Task details:
Reproduce word for word the lines from the one containing "Identify the location of banner-text: Sjekk" through the final line, and omit the pictures.

Dataset excerpts:
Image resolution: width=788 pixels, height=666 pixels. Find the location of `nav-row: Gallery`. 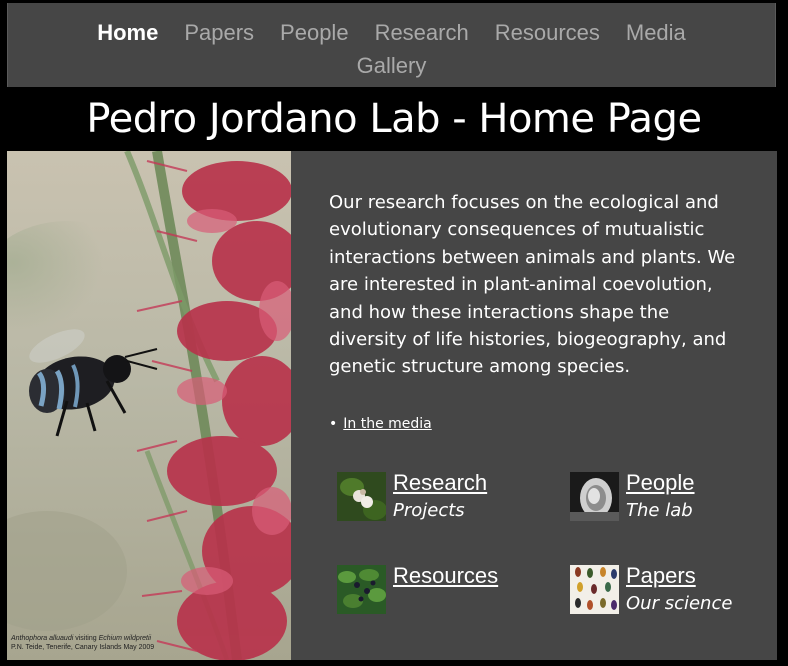

nav-row: Gallery is located at coordinates (392, 66).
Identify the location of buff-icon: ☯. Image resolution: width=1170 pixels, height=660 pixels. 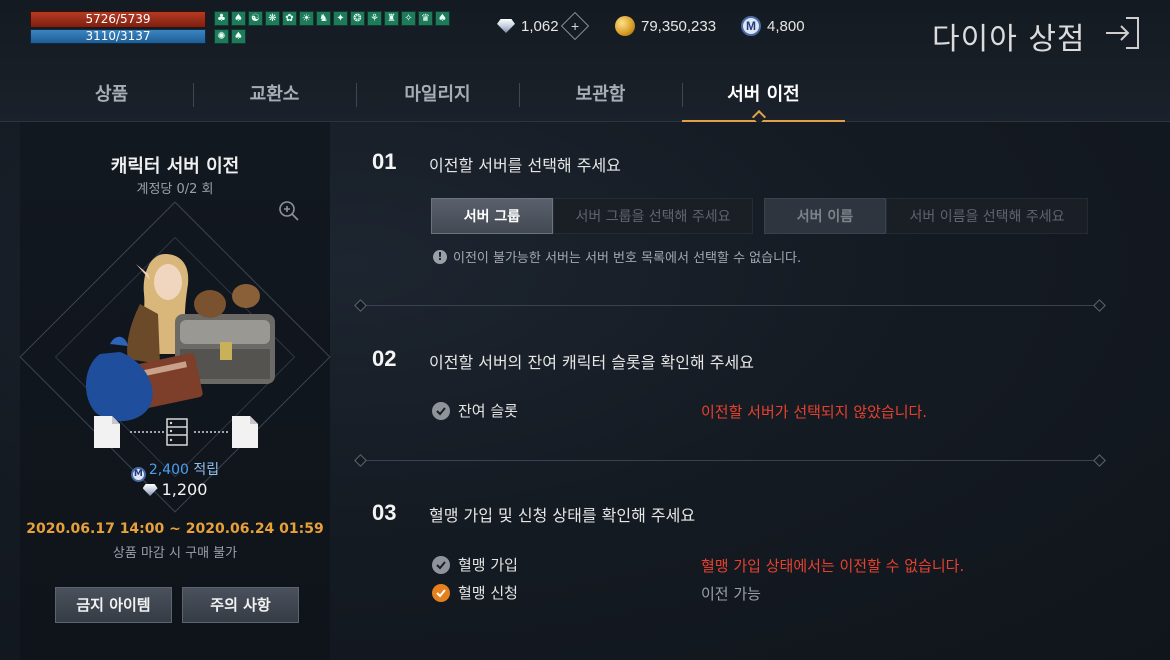
(256, 18).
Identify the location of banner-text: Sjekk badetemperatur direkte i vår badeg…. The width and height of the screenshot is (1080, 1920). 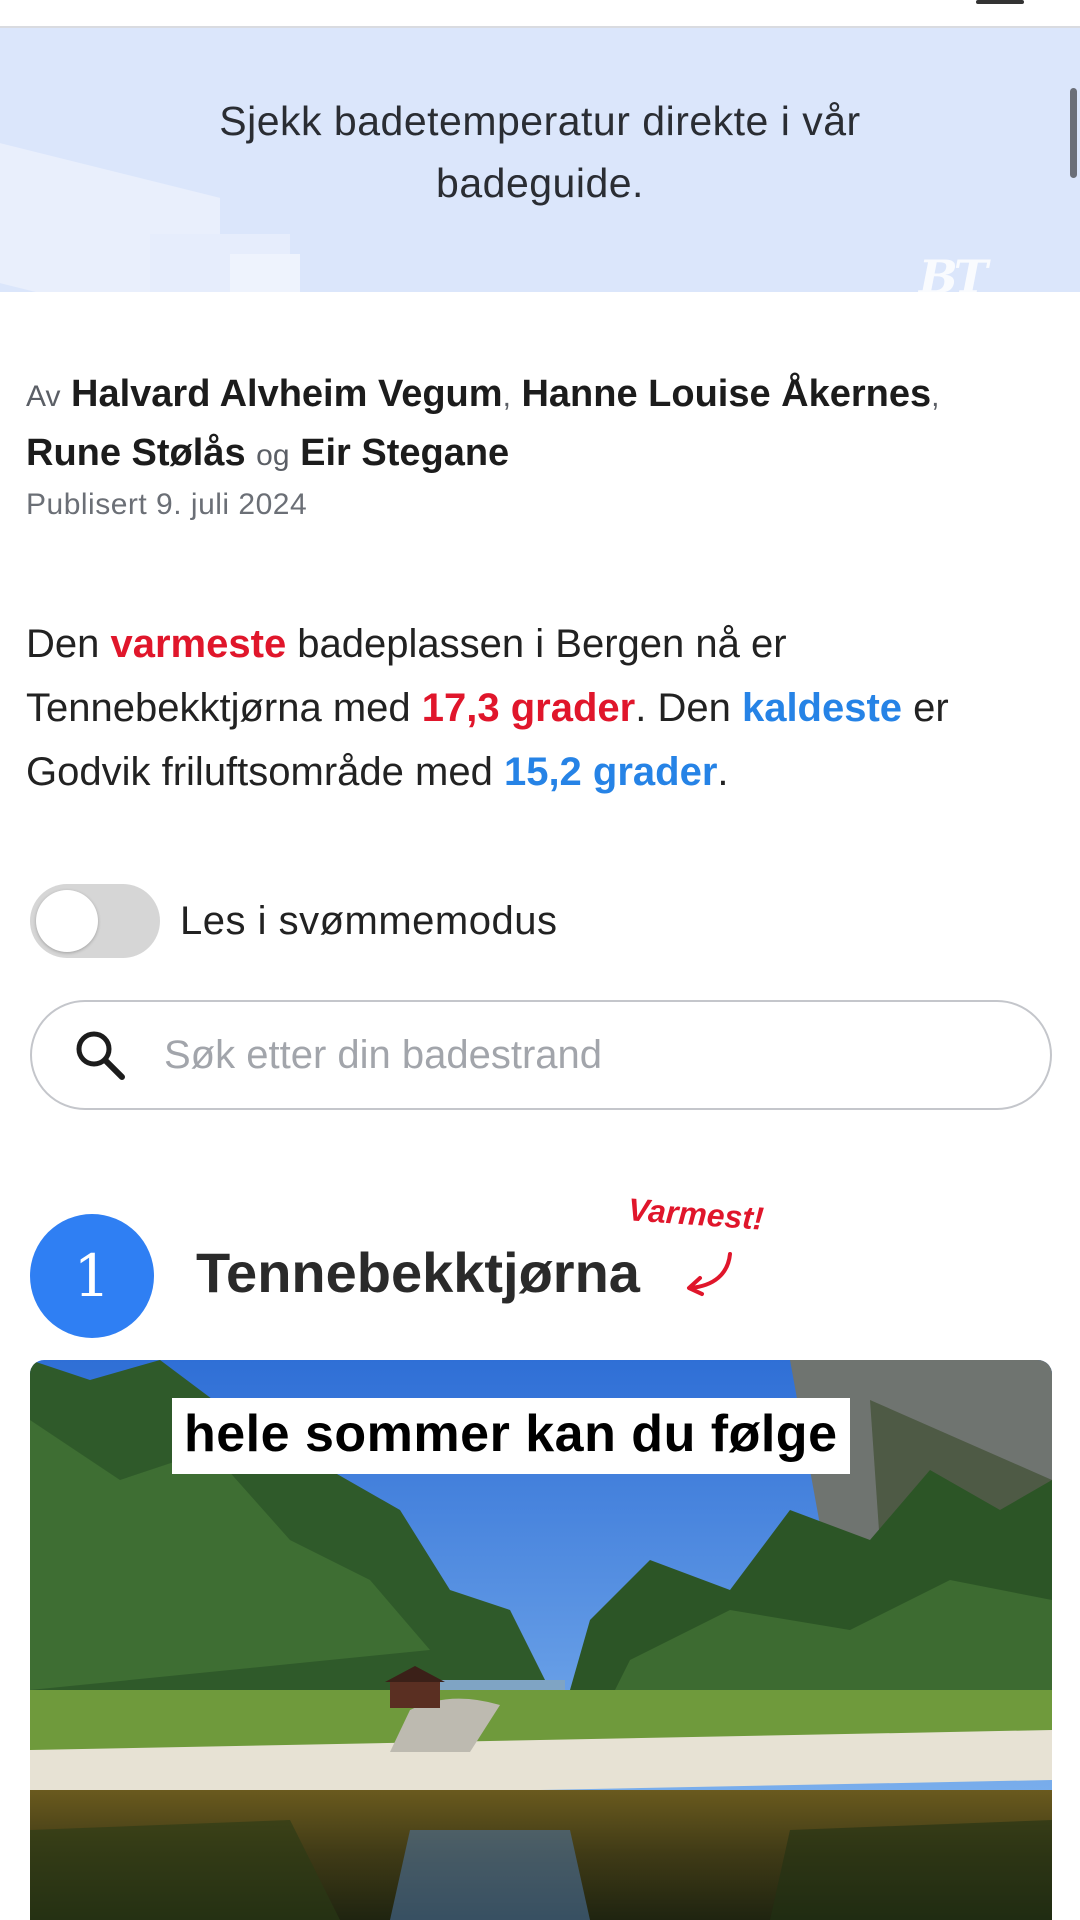
(540, 152).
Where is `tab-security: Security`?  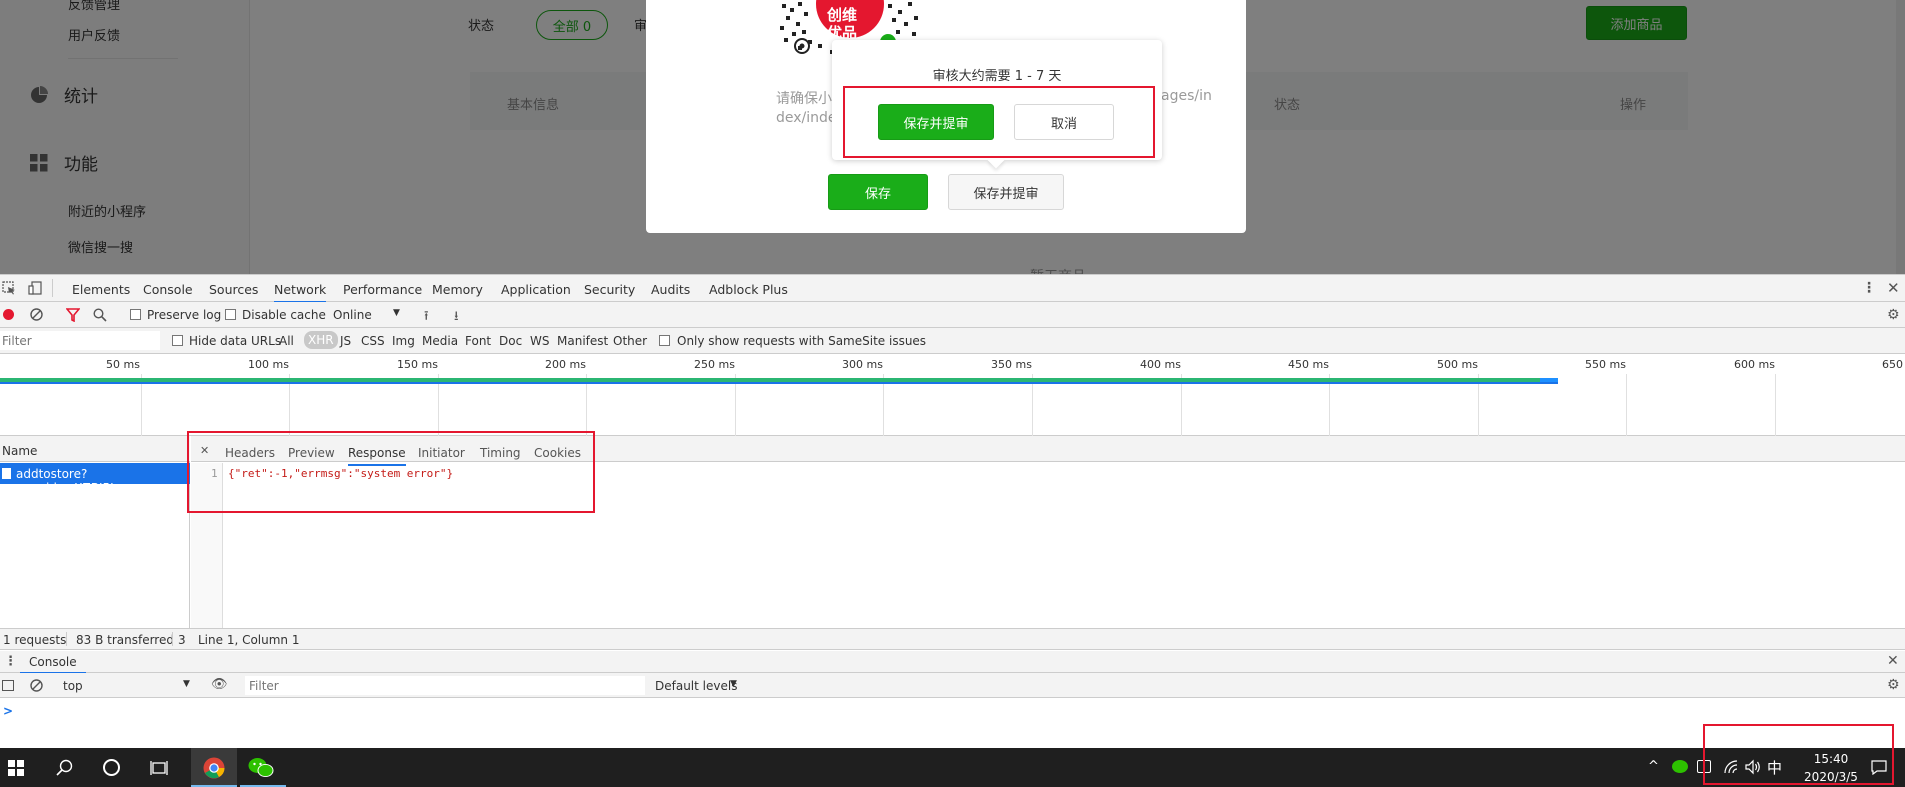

Your response:
Identify the location of banner-text: Sjekk badetemperatur direkte i vår badeg…. The width and height of the screenshot is (1080, 1920). 
(540, 152).
Where is `tab-security: Security`?  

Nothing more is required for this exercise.